Critics have to listen to 30 albums a day, they don't have the time to sit around contemplating 10 minute bass solos unlike a stoned teenager in the 70s who had all day to listen to ELP. That's why they like punk--it's short and they can get through the album faster to move onto the other records in their pile.

Actually my take is that they're very insecure people who can't stand the idea that an artist could be smarter than themselves so when that does happen, they write off their music as pretentious art rock or someshit.

>The new-wave band that was going to have the greatest impact worldwide was the most unlikely one: the Ramones, who simply played inept rock'n'roll at supersonic speed. Their frenzy was not exactly intellectual, and certainly had no artistic ambition, but was exactly what legions of frustrated kids had been waiting for. Iinspired by New York Dolls and Dictators, Ramones (1976), a rapid-fire collection of brief songs that were intentionally demented and clownish, invented the most significant genre of the last quarter century of the 20th century. Blitzkrieg Bop stands as the anthem that woke up a slumbering generation.

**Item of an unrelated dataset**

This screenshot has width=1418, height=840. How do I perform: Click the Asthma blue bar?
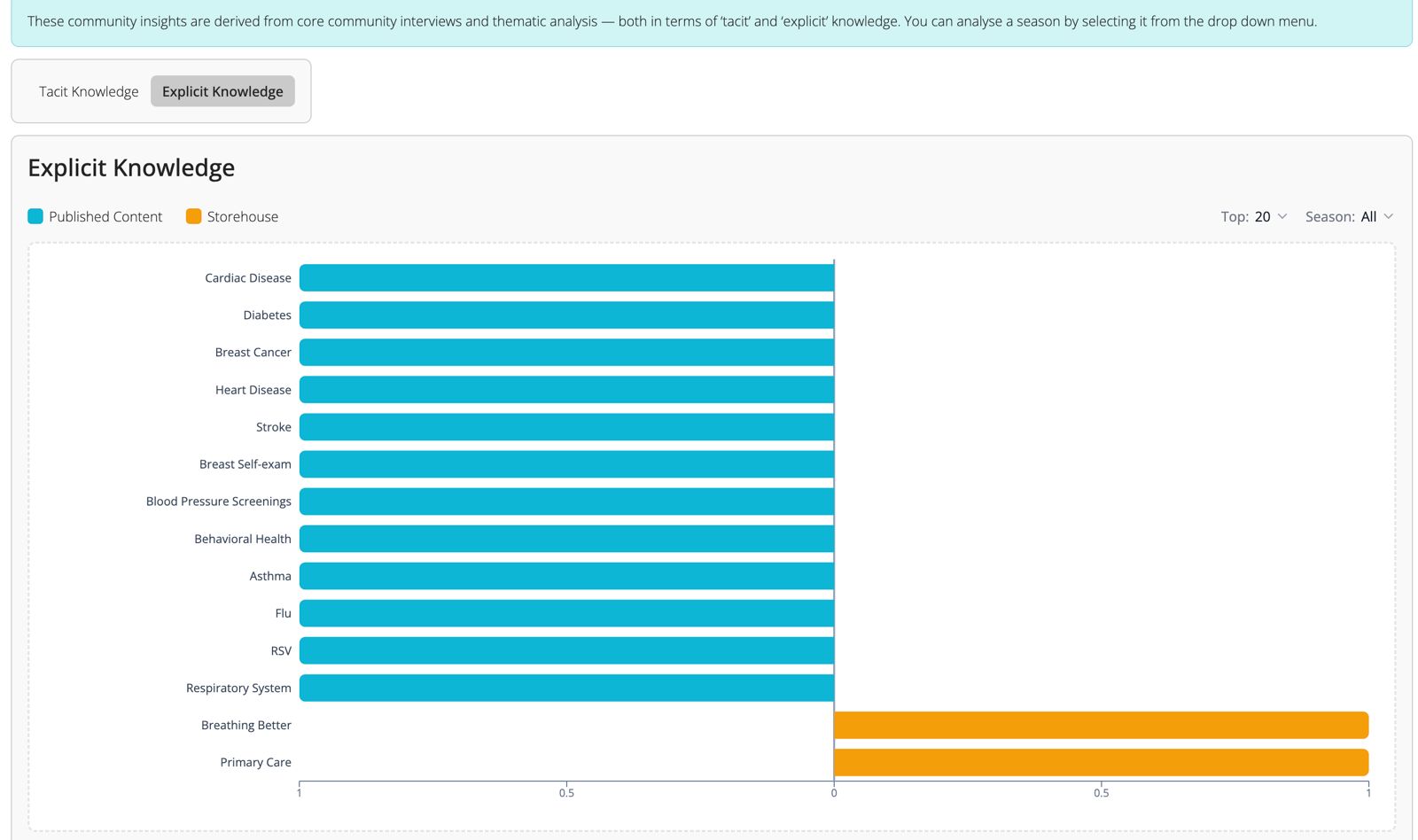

"I was 16 when I first heard the Ramones and I instantly knew what I wanted to do with my life."

-- Henry Rollins

"They were our generation's Beatles."

-- Eddie Vedder

...And Justice For All [Elektra, 1988]

Problem isn't that it's more self-aware than Puppets, which is inevitable when your stock in trade is compositions rather than songs. Problem is that it's also longer than Puppets, which is inevitable when your stock in trade is compositions rather than songs. Just ask Yes. C+

>compositions and songs aren't the same thing
He might be the most insipid and foolish writer who ever "graced" popular music writing.

To be fair, even the band themselves complained that the song lengths on Justice got a bit out of hand.

Which is sadder, that he has a career or that P4K writers try to be him?

>m-muh 3 chords
I swear this is the argument of every pseudo-contrarian hipster

So Far...So Good...So What [Capitol, 1988]

By the usual standards, this isn't terrible. Frontman Dave Mustaine shows remarkable restraint throughout. He doesn't pomp, he doesn't preen, he allows himself but a single "bitch" on a 34 minute album (she sounds like she deserved it). His rage at nuclear war and the PMRC and lying scumbags seems genuine. But where's the big voice? Where's the big guitar? Where's the big deal? Oh well, props to Mustaine for his small contribution to the world of heavy metal. B

>complains that metal is nothing but flash and wankery that has nothing to do with the songs
>complains that this album doesn't have enough flash or ebic solos

>kikegau is a sell-out
color me surprised

>The allusions to Nazism do make me a bit uneasy
i hope he's not referring to blitzkrieg bop here

The Ramones S/T reportedly sold about 1200 copies. I guarantee you that if they hadn't been in a major media market, nobody would have ever heard of that first album.

>american music criticism
Even melon is better than this dreck.

>be a lazy faggot who writes 1-3 line reviews for an entire album and denounces half of popular music
>somehow gets revered as one of the best critics of the 20th century
At least Scaruffi writes a full fucking review, as pretentious as he is. Jesus.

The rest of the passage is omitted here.